RE: Fellowship of the Rings
Dear Peter Jackson,

……….First off — congratulations on winning Best Picture and all for LoTR: Return of the King. I know, it’s about six years too late. Forgive me? So, I just want to come out and say that this letter may be more appropriately addressed to the entire adaptation team. That being covered, I’ll just jump in.
……….When I saw this movie for the first time, I had never read LoTR. I had read the Hobbit in 3rd or 4th grade. (I was a fantasy buff at a Catholic school, and I had no taste for Narnia. The fantasy collection into the SJS library was limited. Hence, why I took it on.) But that was my only exposure to the series. After watching Fellowship, I swore I would read all three books before the next movie came out. That didn’t happen.
……….Then, my mom bought the family the extended version of Fellowship for Christmas. I swore I would finish the book before watching it. That never happened. Why? Because I couldn’t finish the book. I was stuck at Tom Bombadil.
……….Whenever I tell a true Tolkien-buff that, I usually have to prepare myself for a rather astonished, “WHAT? I love Bombadil! He’s my favorite part.” And usually I just shrug and say something like, “I was just impatient to get to Aragorn.”
……….And for that, I blamed your movies.  But, nothing to worry about now — I have finished Fellowship of the Ring and watched the extended version of the movie.  On to Two Towers…
……….But before I move on to the next book, I just wanted to make a few observations.

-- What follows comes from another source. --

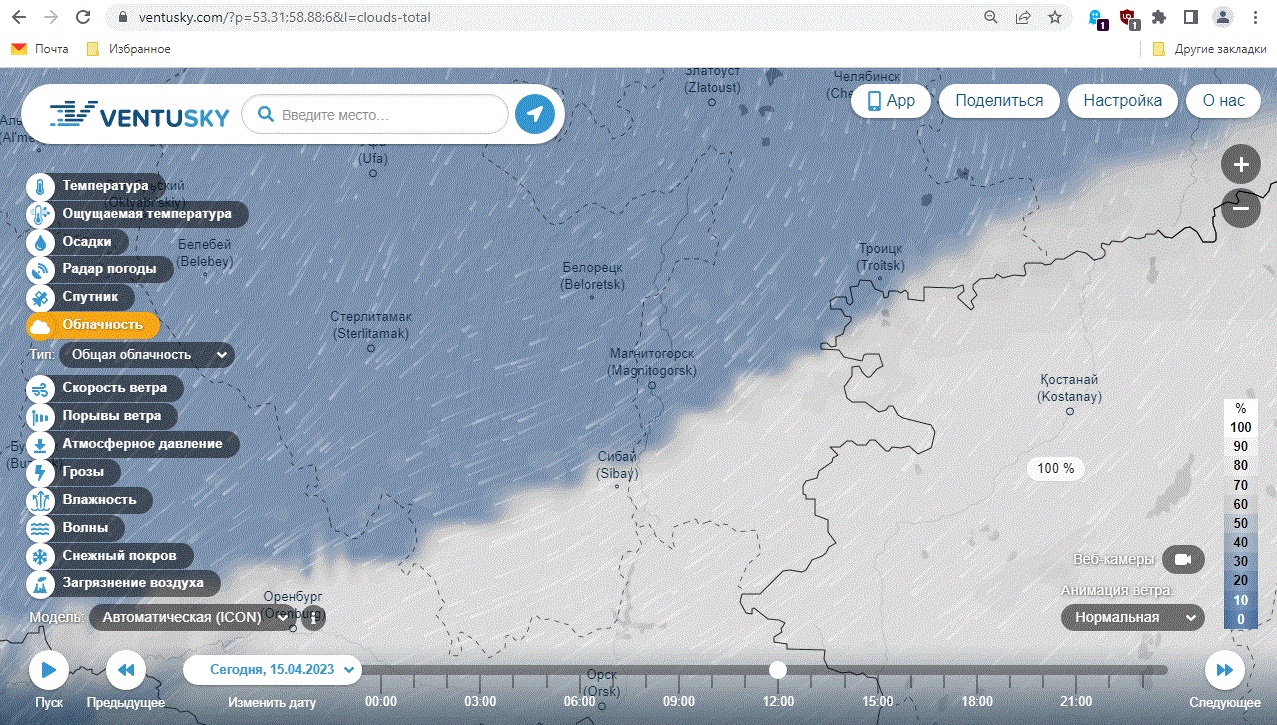Toggle the Скорость ветра layer
Viewport: 1277px width, 725px height.
click(105, 388)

1) Congratulations on making Legolas ALOT cooler and more bad ass in the movie than he is in this book.  

2) Thank you for making Aragorn more awesome and Sam more loveable.
3) (most importantly) I understand that some things need to be adapted to make a book into a movie: for one, pacing needs to be faster, stakes higher and more visible.  However, I didn’t like (after having read the book) how foolish Frodo and the other hobbits seem.  For instance, Pippin, Merry, and Sam light a fire on Weathertop and that draws the Wraiths.  In the book, no such action is taken and the Wraiths discover them anyways.  It seems this way all throughout — the party is cautious, careful, and still the powers of evil manage to find and harm them.  For me, THAT was more sinister and bone chilling.
……….But here’s a question: on screen, everything is visually striking, visually sinister.  In the book, it is only as sinister as our minds make it.  Is it just as true to capture the feeling of the sinister in the look of the Wraiths rather than in the circumstances of the situation?  I have no opinion on this yet.  You imagined Wraiths to be much darker and scarier than I did.  Even with the movie at the back of my mind, your inventions trumped those of my overactive mind on the sinister-scale.
……….I guess what I’m trying to say is that if there was one thing I missed from the book (besides Tom Bombadil who has, ironically, become one of my favorite characters/parts), it was the hobbits’ resourcefulness, facility, and heroism.  In the book, I never doubted Fate, or whatever it was that set the Ring in Frodo’s hands.  In the movie, I really felt what perhaps Boromir and some of the other characters seemed to be feeling: that the quest was placed in the wrong hands.  I just felt sorry for Frodo more in the movie — he seemed pathetic and incapable compared to the Frodo in the book.
……….That’s a bit harsh. Like I said, I understand that adaptations need to happen.  Adaptation is a tricky conundrum.  I’ve never attempted it, so who am I to say anything?

P.S. The action sequences are KILLER!